→ **Work to complete**
Copy the following data verbatim, line for line.

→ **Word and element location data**
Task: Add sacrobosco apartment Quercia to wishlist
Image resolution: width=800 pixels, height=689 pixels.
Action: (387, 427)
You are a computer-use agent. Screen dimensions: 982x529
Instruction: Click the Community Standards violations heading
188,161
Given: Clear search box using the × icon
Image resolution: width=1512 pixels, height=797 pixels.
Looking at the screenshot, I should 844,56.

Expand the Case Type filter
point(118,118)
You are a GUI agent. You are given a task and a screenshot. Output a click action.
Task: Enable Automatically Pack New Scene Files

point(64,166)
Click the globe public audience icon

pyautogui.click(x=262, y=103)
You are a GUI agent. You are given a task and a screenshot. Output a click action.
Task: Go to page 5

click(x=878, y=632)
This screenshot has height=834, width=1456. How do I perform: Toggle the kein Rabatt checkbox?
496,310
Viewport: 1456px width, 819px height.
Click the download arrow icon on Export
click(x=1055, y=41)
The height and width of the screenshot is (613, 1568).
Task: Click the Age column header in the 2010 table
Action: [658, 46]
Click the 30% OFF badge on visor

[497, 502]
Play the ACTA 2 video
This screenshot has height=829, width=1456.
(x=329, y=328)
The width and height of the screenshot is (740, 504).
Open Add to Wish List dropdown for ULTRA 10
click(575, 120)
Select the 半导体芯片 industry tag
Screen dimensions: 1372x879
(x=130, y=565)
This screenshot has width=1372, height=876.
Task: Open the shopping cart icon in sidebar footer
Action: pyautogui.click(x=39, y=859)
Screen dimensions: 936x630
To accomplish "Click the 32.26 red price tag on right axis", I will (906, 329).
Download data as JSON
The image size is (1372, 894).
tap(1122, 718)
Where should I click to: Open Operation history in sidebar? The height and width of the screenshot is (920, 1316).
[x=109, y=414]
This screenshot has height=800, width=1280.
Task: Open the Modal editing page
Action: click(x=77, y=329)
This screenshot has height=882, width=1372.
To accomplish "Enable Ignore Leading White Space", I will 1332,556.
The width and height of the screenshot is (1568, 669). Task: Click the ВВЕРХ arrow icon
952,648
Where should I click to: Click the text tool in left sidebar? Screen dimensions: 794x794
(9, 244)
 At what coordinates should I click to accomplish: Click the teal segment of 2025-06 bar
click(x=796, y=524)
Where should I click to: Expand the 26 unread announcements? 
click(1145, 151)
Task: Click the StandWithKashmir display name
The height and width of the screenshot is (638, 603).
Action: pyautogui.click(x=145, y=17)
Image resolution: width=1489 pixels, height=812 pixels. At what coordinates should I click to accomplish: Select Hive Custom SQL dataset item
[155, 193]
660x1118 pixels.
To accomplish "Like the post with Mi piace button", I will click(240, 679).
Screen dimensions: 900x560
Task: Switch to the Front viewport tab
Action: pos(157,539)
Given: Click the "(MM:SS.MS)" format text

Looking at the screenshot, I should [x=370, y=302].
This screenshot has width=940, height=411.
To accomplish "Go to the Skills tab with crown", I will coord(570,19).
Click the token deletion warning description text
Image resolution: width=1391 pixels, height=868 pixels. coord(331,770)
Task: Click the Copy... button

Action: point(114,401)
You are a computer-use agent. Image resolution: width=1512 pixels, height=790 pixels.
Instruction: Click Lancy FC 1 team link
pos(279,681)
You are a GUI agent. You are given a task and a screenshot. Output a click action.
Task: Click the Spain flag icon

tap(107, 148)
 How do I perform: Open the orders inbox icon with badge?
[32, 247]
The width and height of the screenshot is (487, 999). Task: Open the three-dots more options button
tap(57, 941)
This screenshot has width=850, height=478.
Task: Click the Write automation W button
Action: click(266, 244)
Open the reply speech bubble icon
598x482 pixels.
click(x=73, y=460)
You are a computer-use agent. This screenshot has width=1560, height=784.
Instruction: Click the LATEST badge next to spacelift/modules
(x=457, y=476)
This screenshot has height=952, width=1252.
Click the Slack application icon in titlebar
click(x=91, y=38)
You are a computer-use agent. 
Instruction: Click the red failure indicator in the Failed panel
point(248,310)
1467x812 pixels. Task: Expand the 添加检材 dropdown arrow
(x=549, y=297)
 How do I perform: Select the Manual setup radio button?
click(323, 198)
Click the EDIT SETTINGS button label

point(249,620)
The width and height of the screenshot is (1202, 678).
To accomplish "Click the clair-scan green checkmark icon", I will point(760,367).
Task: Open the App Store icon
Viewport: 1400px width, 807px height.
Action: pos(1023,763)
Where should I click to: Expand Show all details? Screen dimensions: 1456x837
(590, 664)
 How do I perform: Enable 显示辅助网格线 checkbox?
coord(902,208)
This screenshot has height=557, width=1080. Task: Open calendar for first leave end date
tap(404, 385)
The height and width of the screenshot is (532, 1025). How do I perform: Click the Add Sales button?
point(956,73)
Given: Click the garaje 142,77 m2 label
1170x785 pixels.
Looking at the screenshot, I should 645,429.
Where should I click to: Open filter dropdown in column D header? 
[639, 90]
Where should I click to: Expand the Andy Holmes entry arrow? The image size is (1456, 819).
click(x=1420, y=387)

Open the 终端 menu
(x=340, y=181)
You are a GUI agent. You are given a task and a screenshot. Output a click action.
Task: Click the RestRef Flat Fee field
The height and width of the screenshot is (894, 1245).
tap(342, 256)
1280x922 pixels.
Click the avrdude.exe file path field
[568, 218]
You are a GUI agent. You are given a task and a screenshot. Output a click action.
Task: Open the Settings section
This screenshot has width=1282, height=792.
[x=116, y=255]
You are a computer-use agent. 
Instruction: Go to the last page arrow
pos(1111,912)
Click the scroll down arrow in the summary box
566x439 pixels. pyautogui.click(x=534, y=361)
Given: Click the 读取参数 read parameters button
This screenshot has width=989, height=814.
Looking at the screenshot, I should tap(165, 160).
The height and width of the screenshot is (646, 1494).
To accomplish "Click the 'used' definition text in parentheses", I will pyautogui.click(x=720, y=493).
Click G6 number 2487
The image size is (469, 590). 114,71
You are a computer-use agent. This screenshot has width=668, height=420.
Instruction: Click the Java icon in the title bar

→ **Result**
Task: Add sacrobosco apartment Quercia to wishlist
Image resolution: width=800 pixels, height=689 pixels.
Action: (387, 427)
You are a computer-use agent. Screen dimensions: 982x529
Instruction: Click the Community Standards violations heading
188,161
Given: Clear search box using the × icon
Image resolution: width=1512 pixels, height=797 pixels.
Looking at the screenshot, I should 844,56.

Expand the Case Type filter
point(118,118)
You are a GUI agent. You are given a task and a screenshot. Output a click action.
Task: Enable Automatically Pack New Scene Files

point(64,166)
Click the globe public audience icon

pyautogui.click(x=262, y=103)
You are a GUI agent. You are given a task and a screenshot. Output a click action.
Task: Go to page 5

click(x=878, y=632)
This screenshot has height=834, width=1456. How do I perform: Toggle the kein Rabatt checkbox?
496,310
Viewport: 1456px width, 819px height.
Click the download arrow icon on Export
click(x=1055, y=41)
The height and width of the screenshot is (613, 1568).
Task: Click the Age column header in the 2010 table
Action: [658, 46]
Click the 30% OFF badge on visor

[497, 502]
Play the ACTA 2 video
This screenshot has height=829, width=1456.
(x=329, y=328)
The width and height of the screenshot is (740, 504).
Open Add to Wish List dropdown for ULTRA 10
click(575, 120)
Select the 半导体芯片 industry tag
Screen dimensions: 1372x879
(x=130, y=565)
This screenshot has width=1372, height=876.
Task: Open the shopping cart icon in sidebar footer
Action: pyautogui.click(x=39, y=859)
Screen dimensions: 936x630
To accomplish "Click the 32.26 red price tag on right axis", I will (906, 329).
Download data as JSON
The image size is (1372, 894).
tap(1122, 718)
Where should I click to: Open Operation history in sidebar? The height and width of the screenshot is (920, 1316).
[x=109, y=414]
This screenshot has height=800, width=1280.
Task: Open the Modal editing page
Action: click(x=77, y=329)
This screenshot has height=882, width=1372.
To accomplish "Enable Ignore Leading White Space", I will 1332,556.
The width and height of the screenshot is (1568, 669). Task: Click the ВВЕРХ arrow icon
952,648
Where should I click to: Click the text tool in left sidebar? Screen dimensions: 794x794
(9, 244)
 At what coordinates should I click to accomplish: Click the teal segment of 2025-06 bar
click(x=796, y=524)
Where should I click to: Expand the 26 unread announcements? 
click(1145, 151)
Task: Click the StandWithKashmir display name
The height and width of the screenshot is (638, 603).
Action: pyautogui.click(x=145, y=17)
Image resolution: width=1489 pixels, height=812 pixels. At what coordinates should I click to accomplish: Select Hive Custom SQL dataset item
[155, 193]
660x1118 pixels.
To accomplish "Like the post with Mi piace button", I will click(240, 679).
Screen dimensions: 900x560
Task: Switch to the Front viewport tab
Action: pos(157,539)
Given: Click the "(MM:SS.MS)" format text

Looking at the screenshot, I should [x=370, y=302].
This screenshot has width=940, height=411.
To accomplish "Go to the Skills tab with crown", I will coord(570,19).
Click the token deletion warning description text
Image resolution: width=1391 pixels, height=868 pixels. coord(331,770)
Task: Click the Copy... button

Action: point(114,401)
You are a computer-use agent. Image resolution: width=1512 pixels, height=790 pixels.
Instruction: Click Lancy FC 1 team link
pos(279,681)
You are a GUI agent. You are given a task and a screenshot. Output a click action.
Task: Click the Spain flag icon

tap(107, 148)
 How do I perform: Open the orders inbox icon with badge?
[32, 247]
The width and height of the screenshot is (487, 999). Task: Open the three-dots more options button
tap(57, 941)
This screenshot has width=850, height=478.
Task: Click the Write automation W button
Action: click(266, 244)
Open the reply speech bubble icon
598x482 pixels.
click(x=73, y=460)
You are a computer-use agent. This screenshot has width=1560, height=784.
Instruction: Click the LATEST badge next to spacelift/modules
(x=457, y=476)
This screenshot has height=952, width=1252.
Click the Slack application icon in titlebar
click(x=91, y=38)
You are a computer-use agent. 
Instruction: Click the red failure indicator in the Failed panel
point(248,310)
1467x812 pixels. Task: Expand the 添加检材 dropdown arrow
(x=549, y=297)
 How do I perform: Select the Manual setup radio button?
click(323, 198)
Click the EDIT SETTINGS button label

point(249,620)
The width and height of the screenshot is (1202, 678).
To accomplish "Click the clair-scan green checkmark icon", I will point(760,367).
Task: Open the App Store icon
Viewport: 1400px width, 807px height.
Action: pos(1023,763)
Where should I click to: Expand Show all details? Screen dimensions: 1456x837
(590, 664)
 How do I perform: Enable 显示辅助网格线 checkbox?
coord(902,208)
This screenshot has height=557, width=1080. Task: Open calendar for first leave end date
tap(404, 385)
The height and width of the screenshot is (532, 1025). How do I perform: Click the Add Sales button?
point(956,73)
Given: Click the garaje 142,77 m2 label
1170x785 pixels.
Looking at the screenshot, I should 645,429.
Where should I click to: Open filter dropdown in column D header? 
[639, 90]
Where should I click to: Expand the Andy Holmes entry arrow? The image size is (1456, 819).
click(x=1420, y=387)

Open the 终端 menu
(x=340, y=181)
You are a GUI agent. You are given a task and a screenshot. Output a click action.
Task: Click the RestRef Flat Fee field
The height and width of the screenshot is (894, 1245).
tap(342, 256)
1280x922 pixels.
Click the avrdude.exe file path field
[568, 218]
You are a GUI agent. You are given a task and a screenshot. Output a click action.
Task: Open the Settings section
This screenshot has width=1282, height=792.
[x=116, y=255]
You are a computer-use agent. 
Instruction: Go to the last page arrow
pos(1111,912)
Click the scroll down arrow in the summary box
566x439 pixels. pyautogui.click(x=534, y=361)
Given: Click the 读取参数 read parameters button
This screenshot has width=989, height=814.
Looking at the screenshot, I should tap(165, 160).
The height and width of the screenshot is (646, 1494).
To accomplish "Click the 'used' definition text in parentheses", I will pyautogui.click(x=720, y=493).
Click G6 number 2487
The image size is (469, 590). 114,71
You are a computer-use agent. This screenshot has width=668, height=420.
Instruction: Click the Java icon in the title bar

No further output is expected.